Janet realizes she has never even told Gordie about Will saying this. She only mentioned it once, drunk, at a D.C. party. Someone was talking about the actual
Titanic,
and she stopped the whole conversation by quoting Will. There was a terrible silence, till finally some lefty lawyer type said something lame and solemn—meant, nonetheless, as a halfhearted come-on—about the whole male sex being stuck on a sinking ship.
“I used to feel awful when he’d say that,” Janet says. “I’d think: Hey, he’s a doctor, he has enough in his life without envying me and Kevin. But I don’t know. I guess he felt left out; I guess everybody wants everything.”
Janet pauses, slightly embarrassed and pleased that saying “everybody wants everything” may have made her sound like a greedy slave of appetite. She doubts that it’s even true. One night last fall, when Kevin was in D.C., Janet went home with a man—a candlemaker—she met at a Charlottesville crafts fair. After a while, he showed her into his bedroom; he’d lit mushroom candles all over. Though touched by his attempt at romance, she was appalled by those hideous glowing mushrooms, and she couldn’t go through with it; she excused herself and left.

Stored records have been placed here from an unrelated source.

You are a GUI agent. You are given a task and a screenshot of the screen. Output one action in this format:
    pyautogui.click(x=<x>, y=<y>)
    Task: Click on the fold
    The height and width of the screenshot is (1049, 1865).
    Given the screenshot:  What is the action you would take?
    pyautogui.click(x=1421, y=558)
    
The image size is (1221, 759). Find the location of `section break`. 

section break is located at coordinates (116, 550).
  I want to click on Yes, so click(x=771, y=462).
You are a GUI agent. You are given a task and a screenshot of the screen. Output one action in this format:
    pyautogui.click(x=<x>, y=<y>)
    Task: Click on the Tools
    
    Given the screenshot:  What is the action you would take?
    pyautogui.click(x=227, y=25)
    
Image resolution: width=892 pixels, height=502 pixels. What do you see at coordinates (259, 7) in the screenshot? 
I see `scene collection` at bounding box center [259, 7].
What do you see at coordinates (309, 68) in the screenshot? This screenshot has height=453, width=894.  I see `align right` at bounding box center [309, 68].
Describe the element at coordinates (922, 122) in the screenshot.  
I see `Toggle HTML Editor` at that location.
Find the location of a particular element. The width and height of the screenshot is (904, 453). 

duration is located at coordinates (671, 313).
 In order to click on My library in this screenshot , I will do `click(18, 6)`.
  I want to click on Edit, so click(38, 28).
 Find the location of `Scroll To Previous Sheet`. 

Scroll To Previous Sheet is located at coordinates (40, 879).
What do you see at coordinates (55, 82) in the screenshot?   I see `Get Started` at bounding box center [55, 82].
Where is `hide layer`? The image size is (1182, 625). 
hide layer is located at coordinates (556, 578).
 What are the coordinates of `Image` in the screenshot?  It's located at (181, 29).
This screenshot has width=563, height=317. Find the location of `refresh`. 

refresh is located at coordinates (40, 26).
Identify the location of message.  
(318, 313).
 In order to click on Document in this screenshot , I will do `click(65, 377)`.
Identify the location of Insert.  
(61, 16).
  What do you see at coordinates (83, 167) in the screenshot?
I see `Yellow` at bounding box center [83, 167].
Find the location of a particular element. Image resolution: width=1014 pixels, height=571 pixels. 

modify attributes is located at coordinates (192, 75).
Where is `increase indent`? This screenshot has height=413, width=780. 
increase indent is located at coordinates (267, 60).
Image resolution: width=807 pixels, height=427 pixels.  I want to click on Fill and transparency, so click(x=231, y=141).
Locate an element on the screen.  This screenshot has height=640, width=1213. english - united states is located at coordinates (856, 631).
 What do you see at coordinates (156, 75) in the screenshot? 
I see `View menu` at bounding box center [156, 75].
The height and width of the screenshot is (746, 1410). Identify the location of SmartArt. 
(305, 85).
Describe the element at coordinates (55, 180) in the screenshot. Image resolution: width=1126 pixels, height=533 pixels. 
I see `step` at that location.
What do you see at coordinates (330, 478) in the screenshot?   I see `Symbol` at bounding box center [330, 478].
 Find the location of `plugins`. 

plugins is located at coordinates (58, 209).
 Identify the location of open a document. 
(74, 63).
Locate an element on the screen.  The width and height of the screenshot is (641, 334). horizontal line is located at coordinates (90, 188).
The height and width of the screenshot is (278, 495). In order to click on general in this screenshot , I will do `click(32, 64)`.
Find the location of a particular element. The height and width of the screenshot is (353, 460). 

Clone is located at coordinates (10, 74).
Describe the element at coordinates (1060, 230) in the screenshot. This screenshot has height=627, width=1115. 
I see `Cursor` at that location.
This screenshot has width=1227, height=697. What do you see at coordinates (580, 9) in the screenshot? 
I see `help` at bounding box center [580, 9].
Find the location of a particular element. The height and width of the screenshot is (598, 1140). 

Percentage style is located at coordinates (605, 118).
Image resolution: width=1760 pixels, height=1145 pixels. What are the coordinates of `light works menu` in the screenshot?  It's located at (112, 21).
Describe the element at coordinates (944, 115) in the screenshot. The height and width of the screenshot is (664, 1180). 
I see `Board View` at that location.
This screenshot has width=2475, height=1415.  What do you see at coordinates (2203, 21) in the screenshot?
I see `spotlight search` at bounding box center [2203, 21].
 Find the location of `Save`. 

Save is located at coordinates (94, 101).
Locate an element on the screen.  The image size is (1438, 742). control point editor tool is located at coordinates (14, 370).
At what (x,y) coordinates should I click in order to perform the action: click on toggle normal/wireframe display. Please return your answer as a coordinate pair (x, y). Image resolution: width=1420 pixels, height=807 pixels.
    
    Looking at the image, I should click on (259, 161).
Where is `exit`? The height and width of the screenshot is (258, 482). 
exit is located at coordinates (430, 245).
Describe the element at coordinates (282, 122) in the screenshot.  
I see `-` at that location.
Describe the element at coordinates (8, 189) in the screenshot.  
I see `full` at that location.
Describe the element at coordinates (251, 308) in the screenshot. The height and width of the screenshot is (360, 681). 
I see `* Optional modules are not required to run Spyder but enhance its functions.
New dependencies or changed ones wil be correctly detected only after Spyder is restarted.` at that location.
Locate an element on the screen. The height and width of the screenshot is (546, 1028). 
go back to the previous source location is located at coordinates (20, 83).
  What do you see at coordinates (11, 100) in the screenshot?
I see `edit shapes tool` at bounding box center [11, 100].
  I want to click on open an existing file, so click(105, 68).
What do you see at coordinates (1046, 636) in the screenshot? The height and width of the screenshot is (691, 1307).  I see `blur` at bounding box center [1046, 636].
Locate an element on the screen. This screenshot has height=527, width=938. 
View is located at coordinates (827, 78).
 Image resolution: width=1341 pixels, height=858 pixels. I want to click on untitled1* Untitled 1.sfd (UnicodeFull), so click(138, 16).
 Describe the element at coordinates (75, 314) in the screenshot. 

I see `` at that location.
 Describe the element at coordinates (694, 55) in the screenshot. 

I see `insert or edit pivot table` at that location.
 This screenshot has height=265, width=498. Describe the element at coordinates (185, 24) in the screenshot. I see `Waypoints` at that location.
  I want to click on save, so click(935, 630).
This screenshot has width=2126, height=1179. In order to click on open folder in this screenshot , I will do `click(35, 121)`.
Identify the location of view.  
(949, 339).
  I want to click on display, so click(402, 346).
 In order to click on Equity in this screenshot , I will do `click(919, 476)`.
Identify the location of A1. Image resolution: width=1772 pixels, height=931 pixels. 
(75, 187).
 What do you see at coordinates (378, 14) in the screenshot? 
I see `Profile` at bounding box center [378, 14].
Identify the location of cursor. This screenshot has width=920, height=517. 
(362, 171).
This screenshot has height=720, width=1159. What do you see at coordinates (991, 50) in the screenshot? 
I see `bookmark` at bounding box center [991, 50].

What she wants to tell Eric is how, in the end, Will was really the prescient one. Because, finally, wasn’t he right? Janet and Kevin in one boat, Will in another, an ocean—all right, a highway—between them. Sometimes it astonishes her that her strongest—her only—connection is with a child. It’s common enough, she knows, just not what she expected. And now, when she imagines those disaster films, it’s the women’s faces she sees, the looks on their faces as they climb down into the boats: fear mixed with amazement that when the order came, they so readily, so instinctively complied. But saying this might make her life with Kevin sound impenetrable, closed-off, full-up. It’s why, she sometimes thinks, she’s so adamant about not accumulating lots of stuff. What man wouldn’t hesitate in the doorway of a house where a woman and child live surrounded by perfect antiques?